_WHAT THE EXERCISE ASKS_
Copy the data below word for word, starting with the line that contains "The height and width of the screenshot is (480, 640)." and going on through the line that contains "y-axis-label: Số lần nghịch nhiệt is". Leave the pictures out of your copy.
——————————
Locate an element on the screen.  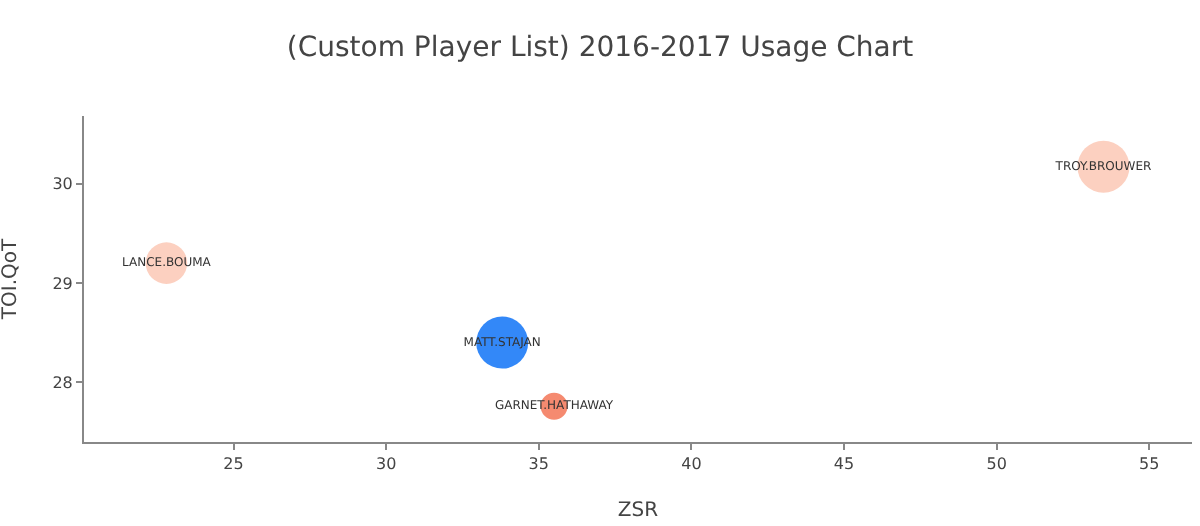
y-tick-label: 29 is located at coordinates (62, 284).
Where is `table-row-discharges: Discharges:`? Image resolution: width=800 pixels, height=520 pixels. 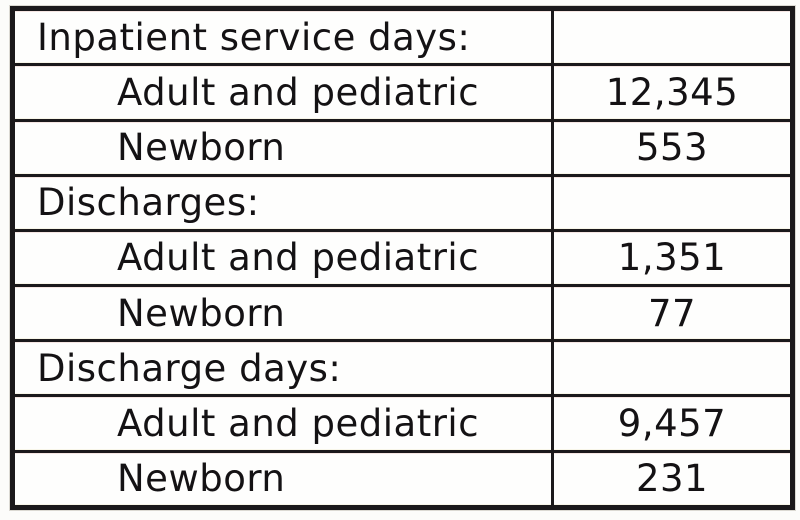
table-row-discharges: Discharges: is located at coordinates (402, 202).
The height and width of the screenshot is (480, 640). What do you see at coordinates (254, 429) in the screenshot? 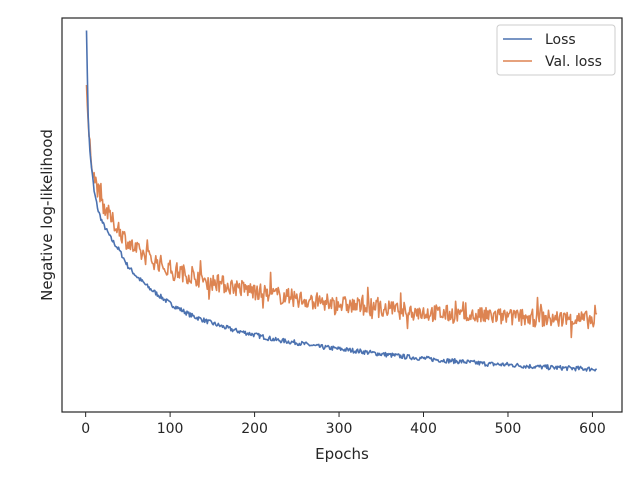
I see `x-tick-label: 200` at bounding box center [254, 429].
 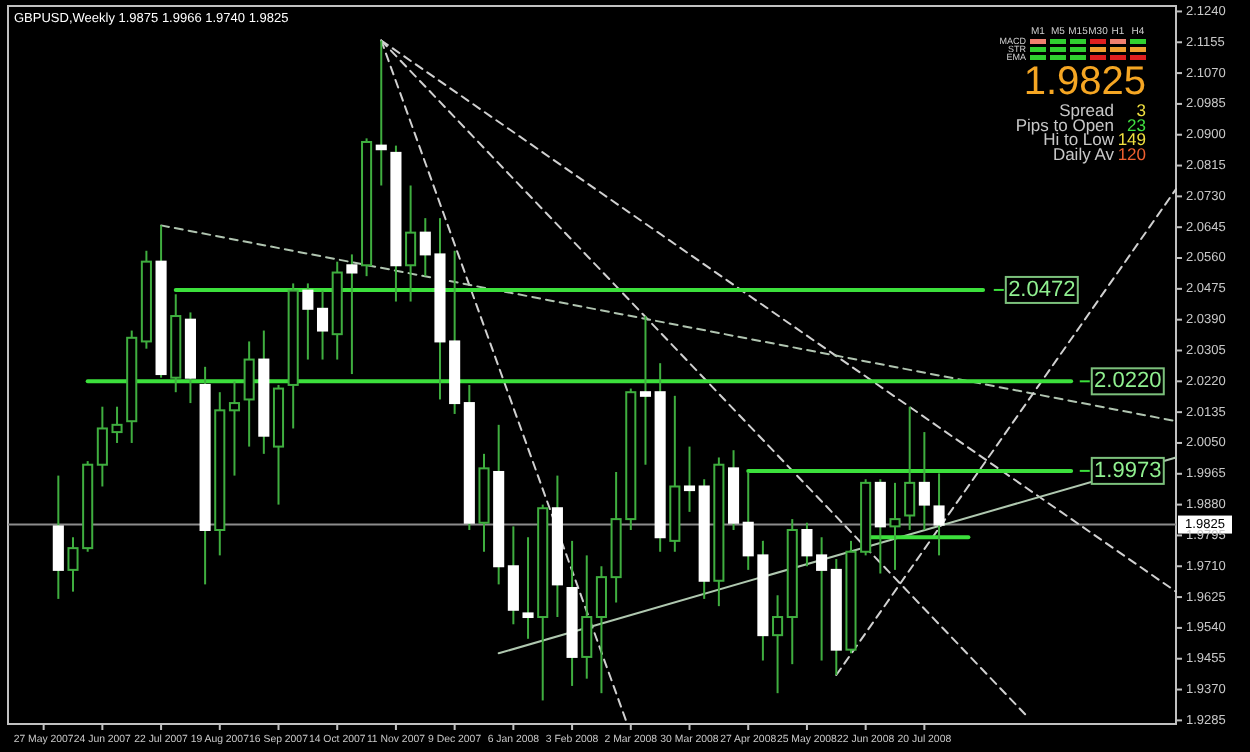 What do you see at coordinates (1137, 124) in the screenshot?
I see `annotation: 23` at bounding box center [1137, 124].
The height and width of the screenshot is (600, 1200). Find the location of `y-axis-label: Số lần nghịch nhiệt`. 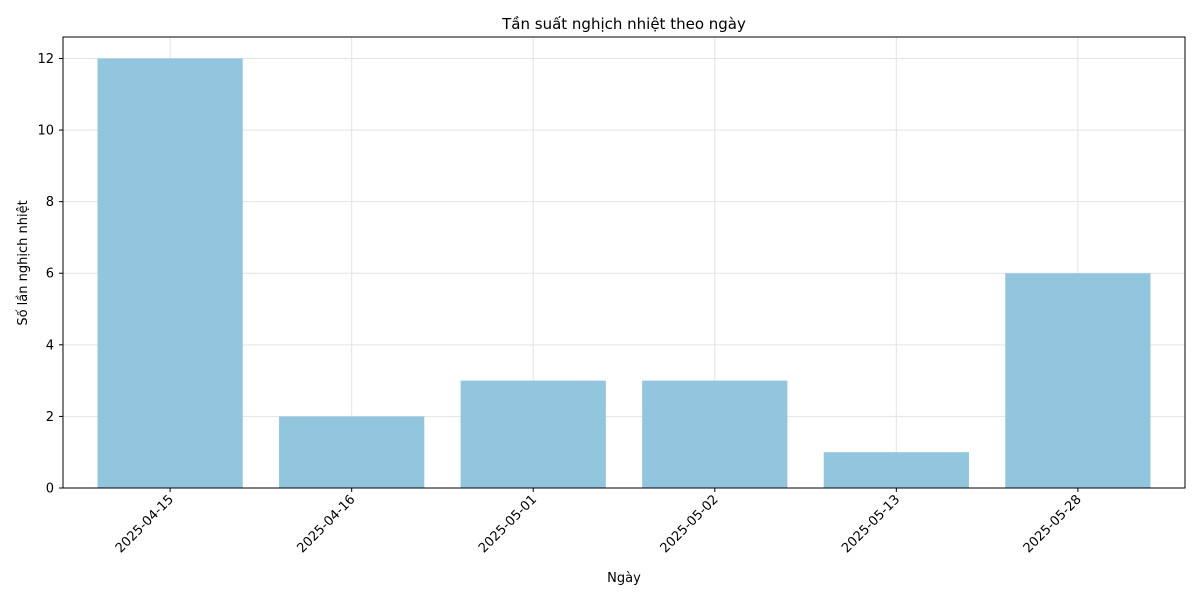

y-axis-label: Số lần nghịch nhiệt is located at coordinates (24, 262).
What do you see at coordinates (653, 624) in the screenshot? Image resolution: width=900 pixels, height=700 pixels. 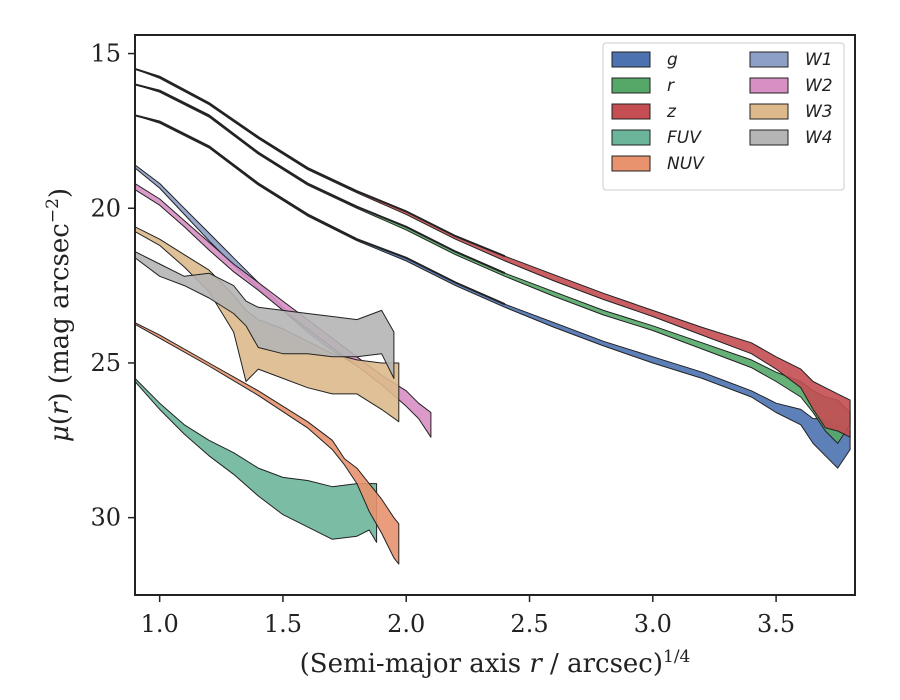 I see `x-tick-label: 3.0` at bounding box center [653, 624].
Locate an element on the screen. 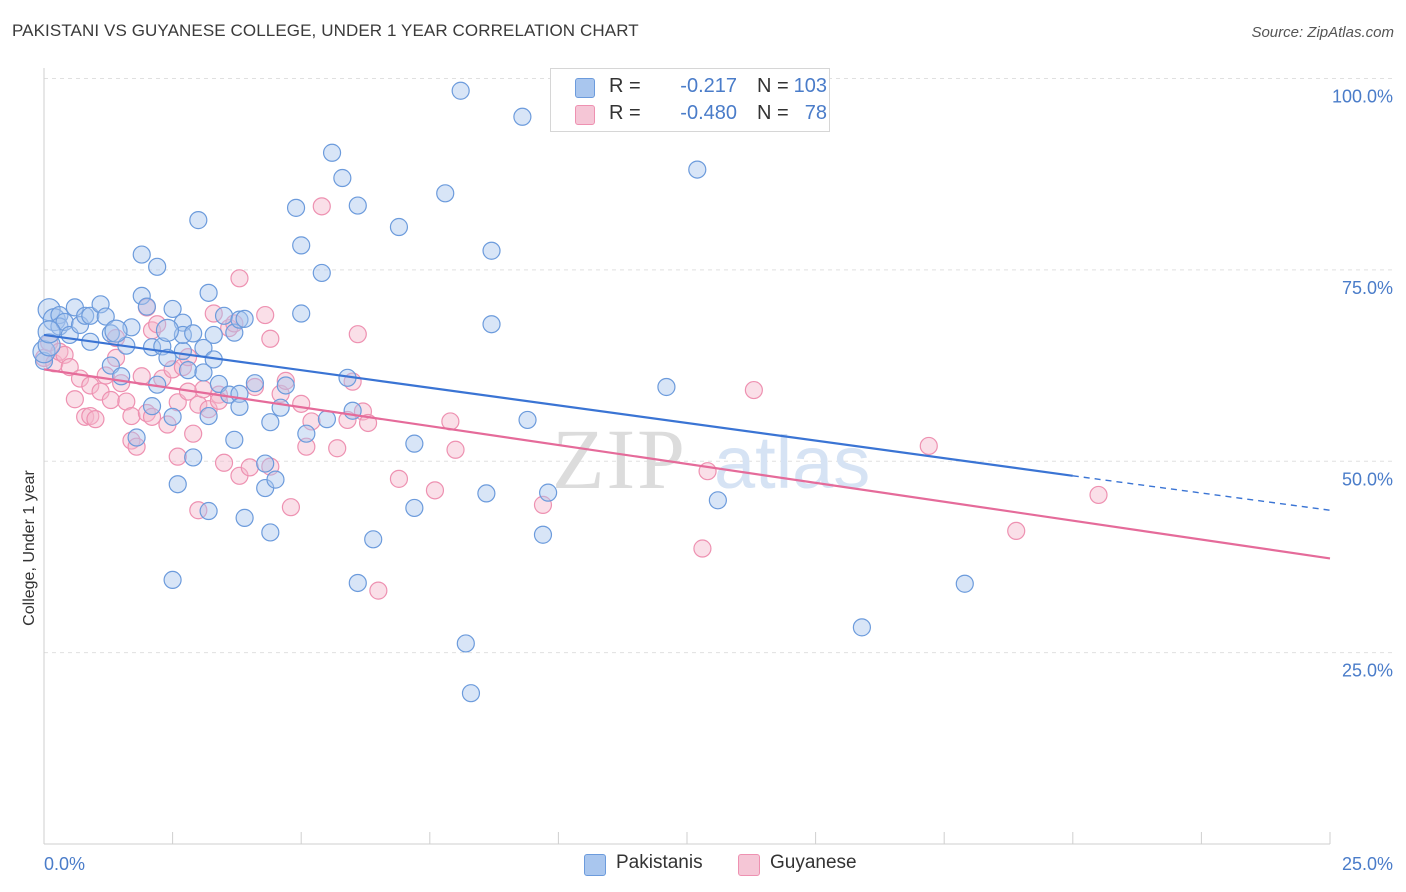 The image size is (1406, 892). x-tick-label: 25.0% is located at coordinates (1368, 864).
——————————
_ANSWER SECTION_
The height and width of the screenshot is (480, 640). What do you see at coordinates (254, 429) in the screenshot? 
I see `x-tick-label: 200` at bounding box center [254, 429].
  What do you see at coordinates (1137, 124) in the screenshot?
I see `annotation: 23` at bounding box center [1137, 124].
The height and width of the screenshot is (600, 1200). Find the location of `y-axis-label: Số lần nghịch nhiệt`. 

y-axis-label: Số lần nghịch nhiệt is located at coordinates (24, 262).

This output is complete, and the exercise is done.